Written instruction
In the items below, return every line from the one containing "The image size is (937, 455)." down to the one containing "Looking at the screenshot, I should [641, 259].", both included, unchanged.

The input
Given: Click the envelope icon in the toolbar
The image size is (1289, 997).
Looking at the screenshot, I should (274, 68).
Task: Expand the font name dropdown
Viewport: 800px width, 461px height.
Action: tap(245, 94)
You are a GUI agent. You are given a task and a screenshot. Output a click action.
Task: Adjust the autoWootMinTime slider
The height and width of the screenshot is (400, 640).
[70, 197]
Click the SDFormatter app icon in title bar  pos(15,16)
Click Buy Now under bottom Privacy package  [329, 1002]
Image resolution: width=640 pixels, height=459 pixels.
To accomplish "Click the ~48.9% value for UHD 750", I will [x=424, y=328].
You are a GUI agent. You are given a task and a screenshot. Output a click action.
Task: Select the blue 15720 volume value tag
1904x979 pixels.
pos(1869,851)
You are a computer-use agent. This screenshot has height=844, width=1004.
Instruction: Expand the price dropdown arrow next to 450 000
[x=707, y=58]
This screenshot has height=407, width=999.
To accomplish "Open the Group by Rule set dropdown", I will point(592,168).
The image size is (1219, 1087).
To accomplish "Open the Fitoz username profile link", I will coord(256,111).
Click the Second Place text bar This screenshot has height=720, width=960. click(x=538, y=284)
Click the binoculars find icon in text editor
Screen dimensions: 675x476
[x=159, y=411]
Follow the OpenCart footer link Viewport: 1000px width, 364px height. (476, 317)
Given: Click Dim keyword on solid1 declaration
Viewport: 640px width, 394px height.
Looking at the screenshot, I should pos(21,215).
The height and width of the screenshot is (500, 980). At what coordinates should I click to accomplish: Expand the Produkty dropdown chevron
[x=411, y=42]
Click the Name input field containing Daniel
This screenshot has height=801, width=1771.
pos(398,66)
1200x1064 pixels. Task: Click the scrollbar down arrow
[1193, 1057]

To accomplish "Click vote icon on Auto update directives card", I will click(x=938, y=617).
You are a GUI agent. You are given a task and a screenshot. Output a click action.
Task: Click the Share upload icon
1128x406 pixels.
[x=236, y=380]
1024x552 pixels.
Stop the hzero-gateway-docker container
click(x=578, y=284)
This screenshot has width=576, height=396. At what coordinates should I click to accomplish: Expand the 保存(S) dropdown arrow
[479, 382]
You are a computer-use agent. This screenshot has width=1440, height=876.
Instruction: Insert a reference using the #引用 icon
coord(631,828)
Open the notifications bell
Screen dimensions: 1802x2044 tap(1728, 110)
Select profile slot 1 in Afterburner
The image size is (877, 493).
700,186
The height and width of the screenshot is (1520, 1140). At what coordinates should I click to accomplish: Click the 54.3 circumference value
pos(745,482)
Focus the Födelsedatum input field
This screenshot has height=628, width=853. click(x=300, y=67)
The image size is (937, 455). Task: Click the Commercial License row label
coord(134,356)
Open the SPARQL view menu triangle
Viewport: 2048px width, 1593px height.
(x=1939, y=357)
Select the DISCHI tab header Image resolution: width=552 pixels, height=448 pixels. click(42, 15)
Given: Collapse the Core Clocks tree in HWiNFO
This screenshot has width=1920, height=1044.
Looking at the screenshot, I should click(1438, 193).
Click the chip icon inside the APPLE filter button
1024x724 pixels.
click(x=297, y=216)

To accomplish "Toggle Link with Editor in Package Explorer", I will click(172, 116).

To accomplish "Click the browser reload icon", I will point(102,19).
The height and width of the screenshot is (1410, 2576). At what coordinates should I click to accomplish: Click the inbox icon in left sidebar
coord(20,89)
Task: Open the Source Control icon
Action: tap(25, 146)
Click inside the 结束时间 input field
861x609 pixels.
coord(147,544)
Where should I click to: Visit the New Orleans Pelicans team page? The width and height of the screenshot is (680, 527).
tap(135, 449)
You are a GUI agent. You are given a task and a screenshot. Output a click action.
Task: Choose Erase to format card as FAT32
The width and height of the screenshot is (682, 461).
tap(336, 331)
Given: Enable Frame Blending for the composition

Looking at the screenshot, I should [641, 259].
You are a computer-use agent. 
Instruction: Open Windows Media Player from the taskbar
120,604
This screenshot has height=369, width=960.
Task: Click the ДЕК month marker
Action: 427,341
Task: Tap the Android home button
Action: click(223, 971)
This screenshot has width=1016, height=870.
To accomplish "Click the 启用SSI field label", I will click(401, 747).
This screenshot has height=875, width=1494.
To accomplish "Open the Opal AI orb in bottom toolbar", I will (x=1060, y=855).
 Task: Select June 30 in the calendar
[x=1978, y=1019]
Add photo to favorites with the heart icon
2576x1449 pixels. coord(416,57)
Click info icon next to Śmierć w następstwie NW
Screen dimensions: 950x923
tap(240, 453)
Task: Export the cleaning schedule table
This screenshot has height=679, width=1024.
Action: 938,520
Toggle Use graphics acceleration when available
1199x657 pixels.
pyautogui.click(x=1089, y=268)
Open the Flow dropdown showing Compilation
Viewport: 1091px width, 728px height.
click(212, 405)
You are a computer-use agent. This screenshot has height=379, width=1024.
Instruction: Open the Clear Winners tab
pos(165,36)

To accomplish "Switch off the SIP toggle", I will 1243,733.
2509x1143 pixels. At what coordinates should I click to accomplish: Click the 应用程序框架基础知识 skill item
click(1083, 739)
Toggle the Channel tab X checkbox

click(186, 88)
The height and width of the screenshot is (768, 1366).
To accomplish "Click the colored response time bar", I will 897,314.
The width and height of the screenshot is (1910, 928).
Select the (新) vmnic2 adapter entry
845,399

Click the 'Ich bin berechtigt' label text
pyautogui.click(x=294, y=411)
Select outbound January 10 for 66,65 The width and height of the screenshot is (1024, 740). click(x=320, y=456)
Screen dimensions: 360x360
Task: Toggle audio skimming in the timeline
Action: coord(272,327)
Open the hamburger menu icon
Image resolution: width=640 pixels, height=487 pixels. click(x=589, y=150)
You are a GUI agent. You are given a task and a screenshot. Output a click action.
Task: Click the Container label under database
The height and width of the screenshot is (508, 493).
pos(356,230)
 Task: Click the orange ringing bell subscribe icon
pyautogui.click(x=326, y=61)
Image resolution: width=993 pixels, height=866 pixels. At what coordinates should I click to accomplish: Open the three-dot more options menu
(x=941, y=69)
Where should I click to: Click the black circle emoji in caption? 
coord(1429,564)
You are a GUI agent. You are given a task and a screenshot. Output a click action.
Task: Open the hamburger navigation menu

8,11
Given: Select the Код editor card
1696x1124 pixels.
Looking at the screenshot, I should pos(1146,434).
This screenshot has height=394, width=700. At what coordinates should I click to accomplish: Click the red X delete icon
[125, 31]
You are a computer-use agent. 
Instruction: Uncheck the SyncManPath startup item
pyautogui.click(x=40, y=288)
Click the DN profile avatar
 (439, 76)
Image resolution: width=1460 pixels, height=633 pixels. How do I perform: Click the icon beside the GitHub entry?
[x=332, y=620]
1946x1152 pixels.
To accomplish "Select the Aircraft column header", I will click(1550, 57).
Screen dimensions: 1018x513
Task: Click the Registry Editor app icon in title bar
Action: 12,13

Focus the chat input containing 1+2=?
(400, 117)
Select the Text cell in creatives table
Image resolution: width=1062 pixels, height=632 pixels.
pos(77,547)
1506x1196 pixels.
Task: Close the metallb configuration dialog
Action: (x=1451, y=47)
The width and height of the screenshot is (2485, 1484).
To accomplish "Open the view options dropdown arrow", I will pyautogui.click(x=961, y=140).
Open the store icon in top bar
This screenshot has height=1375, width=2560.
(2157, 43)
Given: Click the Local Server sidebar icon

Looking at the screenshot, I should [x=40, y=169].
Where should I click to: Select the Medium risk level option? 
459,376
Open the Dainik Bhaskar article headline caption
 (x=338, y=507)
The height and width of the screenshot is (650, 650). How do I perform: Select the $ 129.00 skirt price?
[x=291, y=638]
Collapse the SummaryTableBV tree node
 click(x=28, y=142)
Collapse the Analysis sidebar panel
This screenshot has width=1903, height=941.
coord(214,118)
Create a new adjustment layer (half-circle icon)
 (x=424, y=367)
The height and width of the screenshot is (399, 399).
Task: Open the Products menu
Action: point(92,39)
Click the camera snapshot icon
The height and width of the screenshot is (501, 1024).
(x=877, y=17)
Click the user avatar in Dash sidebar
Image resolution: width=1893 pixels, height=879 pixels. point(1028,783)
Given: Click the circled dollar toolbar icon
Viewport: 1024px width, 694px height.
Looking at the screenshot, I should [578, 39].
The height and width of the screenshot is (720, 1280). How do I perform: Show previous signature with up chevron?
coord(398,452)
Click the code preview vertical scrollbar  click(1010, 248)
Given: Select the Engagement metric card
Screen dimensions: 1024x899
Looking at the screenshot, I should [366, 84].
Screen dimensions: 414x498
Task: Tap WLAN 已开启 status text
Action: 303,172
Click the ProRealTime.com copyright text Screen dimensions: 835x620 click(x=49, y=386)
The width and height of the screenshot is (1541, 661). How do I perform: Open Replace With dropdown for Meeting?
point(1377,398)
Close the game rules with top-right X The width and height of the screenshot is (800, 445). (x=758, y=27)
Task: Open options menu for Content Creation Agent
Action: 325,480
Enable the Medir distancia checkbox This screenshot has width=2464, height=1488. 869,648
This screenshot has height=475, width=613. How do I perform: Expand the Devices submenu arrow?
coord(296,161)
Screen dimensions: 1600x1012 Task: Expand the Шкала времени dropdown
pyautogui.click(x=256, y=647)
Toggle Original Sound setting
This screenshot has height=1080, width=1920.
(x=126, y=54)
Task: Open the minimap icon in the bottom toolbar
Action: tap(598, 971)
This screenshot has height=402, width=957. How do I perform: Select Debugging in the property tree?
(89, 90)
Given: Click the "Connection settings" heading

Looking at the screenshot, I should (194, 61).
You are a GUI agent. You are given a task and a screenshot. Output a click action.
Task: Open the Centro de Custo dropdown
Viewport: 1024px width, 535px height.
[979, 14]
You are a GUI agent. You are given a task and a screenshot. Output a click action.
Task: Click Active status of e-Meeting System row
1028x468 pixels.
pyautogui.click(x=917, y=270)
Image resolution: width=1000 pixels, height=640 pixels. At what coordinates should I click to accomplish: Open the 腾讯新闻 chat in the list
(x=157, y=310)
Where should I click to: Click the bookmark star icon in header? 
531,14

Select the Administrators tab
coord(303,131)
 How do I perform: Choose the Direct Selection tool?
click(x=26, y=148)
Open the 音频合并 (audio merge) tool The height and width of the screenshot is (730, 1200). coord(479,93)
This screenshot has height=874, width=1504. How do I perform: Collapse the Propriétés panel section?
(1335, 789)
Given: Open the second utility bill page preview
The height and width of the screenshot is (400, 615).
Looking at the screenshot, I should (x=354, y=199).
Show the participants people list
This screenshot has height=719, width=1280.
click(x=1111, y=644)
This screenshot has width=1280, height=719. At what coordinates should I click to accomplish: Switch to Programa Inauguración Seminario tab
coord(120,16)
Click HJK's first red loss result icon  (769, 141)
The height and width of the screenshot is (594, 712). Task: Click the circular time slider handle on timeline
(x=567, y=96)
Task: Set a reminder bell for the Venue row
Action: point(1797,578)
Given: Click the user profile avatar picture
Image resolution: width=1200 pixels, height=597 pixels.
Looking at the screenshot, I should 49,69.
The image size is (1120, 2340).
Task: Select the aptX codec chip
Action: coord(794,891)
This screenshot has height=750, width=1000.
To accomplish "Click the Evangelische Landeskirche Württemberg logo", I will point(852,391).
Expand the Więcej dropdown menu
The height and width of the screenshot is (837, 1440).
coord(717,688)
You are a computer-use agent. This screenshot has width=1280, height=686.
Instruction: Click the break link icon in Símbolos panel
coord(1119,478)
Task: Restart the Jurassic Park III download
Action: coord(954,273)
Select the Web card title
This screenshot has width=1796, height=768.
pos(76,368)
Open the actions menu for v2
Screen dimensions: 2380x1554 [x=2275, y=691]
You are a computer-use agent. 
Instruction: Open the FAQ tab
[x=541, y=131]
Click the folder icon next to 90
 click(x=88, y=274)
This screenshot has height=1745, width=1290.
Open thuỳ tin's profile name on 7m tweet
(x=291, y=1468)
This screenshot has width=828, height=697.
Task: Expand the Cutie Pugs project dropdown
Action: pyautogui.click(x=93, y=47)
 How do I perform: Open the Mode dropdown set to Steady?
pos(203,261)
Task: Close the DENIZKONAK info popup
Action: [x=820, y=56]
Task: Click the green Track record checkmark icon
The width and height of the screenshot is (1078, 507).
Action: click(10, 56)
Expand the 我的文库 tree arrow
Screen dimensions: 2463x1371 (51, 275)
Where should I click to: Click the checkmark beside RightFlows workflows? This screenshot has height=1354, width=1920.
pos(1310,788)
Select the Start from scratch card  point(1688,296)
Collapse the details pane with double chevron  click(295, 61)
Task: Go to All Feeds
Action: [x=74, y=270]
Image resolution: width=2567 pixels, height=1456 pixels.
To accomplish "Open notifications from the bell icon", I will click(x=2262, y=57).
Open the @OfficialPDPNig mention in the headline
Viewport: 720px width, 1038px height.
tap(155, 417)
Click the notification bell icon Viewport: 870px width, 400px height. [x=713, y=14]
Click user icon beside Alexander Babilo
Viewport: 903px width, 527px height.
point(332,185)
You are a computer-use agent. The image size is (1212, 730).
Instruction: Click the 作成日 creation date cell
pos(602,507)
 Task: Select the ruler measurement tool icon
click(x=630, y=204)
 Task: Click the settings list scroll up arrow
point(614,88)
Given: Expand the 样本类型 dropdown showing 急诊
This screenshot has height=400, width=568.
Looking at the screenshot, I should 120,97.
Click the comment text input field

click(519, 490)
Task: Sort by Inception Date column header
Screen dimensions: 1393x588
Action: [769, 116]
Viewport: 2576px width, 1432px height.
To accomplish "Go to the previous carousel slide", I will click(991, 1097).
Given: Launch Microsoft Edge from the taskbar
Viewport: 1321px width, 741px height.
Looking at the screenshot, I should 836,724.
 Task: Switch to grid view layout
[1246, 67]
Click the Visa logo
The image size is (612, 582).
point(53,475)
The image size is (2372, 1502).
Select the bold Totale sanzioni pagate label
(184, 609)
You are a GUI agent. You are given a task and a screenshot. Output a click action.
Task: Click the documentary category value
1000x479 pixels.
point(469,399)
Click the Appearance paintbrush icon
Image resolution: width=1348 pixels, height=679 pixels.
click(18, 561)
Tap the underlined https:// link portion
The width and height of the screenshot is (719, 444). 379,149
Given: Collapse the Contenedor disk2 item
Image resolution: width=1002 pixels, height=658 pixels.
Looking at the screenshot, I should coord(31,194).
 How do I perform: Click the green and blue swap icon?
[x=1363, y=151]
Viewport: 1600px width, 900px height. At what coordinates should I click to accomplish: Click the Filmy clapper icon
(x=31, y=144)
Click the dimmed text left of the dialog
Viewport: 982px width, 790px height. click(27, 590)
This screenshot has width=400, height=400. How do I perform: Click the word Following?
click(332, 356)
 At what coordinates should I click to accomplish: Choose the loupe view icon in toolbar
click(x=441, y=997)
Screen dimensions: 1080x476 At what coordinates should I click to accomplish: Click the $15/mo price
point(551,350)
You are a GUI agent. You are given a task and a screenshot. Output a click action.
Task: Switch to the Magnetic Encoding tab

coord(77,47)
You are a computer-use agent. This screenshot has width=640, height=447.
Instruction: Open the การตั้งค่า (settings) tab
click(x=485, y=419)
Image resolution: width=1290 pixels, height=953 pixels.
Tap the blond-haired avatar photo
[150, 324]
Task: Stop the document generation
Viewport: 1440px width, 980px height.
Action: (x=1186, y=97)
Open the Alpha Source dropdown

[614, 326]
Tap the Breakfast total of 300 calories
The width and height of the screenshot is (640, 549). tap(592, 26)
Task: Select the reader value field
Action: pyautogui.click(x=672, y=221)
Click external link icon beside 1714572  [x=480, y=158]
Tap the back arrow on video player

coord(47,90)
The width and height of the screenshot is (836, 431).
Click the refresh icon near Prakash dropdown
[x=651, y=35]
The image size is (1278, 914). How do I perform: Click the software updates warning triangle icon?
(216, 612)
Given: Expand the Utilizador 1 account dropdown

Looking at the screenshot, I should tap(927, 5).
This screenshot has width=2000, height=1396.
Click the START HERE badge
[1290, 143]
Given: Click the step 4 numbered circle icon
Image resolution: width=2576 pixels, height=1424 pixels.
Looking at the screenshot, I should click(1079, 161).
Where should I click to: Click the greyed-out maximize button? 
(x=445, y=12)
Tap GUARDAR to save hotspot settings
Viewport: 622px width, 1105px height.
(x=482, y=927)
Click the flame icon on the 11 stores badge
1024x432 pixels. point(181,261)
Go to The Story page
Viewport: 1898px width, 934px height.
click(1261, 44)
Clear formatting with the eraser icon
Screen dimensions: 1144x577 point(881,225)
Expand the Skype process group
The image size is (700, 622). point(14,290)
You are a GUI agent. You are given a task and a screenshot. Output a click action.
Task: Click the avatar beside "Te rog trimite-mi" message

Result of the task
The image size is (937, 455). Task: Click the Commercial License row label
coord(134,356)
Open the SPARQL view menu triangle
Viewport: 2048px width, 1593px height.
(x=1939, y=357)
Select the DISCHI tab header Image resolution: width=552 pixels, height=448 pixels. click(42, 15)
Given: Collapse the Core Clocks tree in HWiNFO
This screenshot has width=1920, height=1044.
Looking at the screenshot, I should click(1438, 193).
Click the chip icon inside the APPLE filter button
1024x724 pixels.
click(x=297, y=216)

To accomplish "Toggle Link with Editor in Package Explorer", I will click(172, 116).

To accomplish "Click the browser reload icon", I will point(102,19).
The height and width of the screenshot is (1410, 2576). At what coordinates should I click to accomplish: Click the inbox icon in left sidebar
coord(20,89)
Task: Open the Source Control icon
Action: tap(25, 146)
Click inside the 结束时间 input field
861x609 pixels.
coord(147,544)
Where should I click to: Visit the New Orleans Pelicans team page? The width and height of the screenshot is (680, 527).
tap(135, 449)
You are a GUI agent. You are given a task and a screenshot. Output a click action.
Task: Choose Erase to format card as FAT32
The width and height of the screenshot is (682, 461).
tap(336, 331)
Given: Enable Frame Blending for the composition

Looking at the screenshot, I should [641, 259].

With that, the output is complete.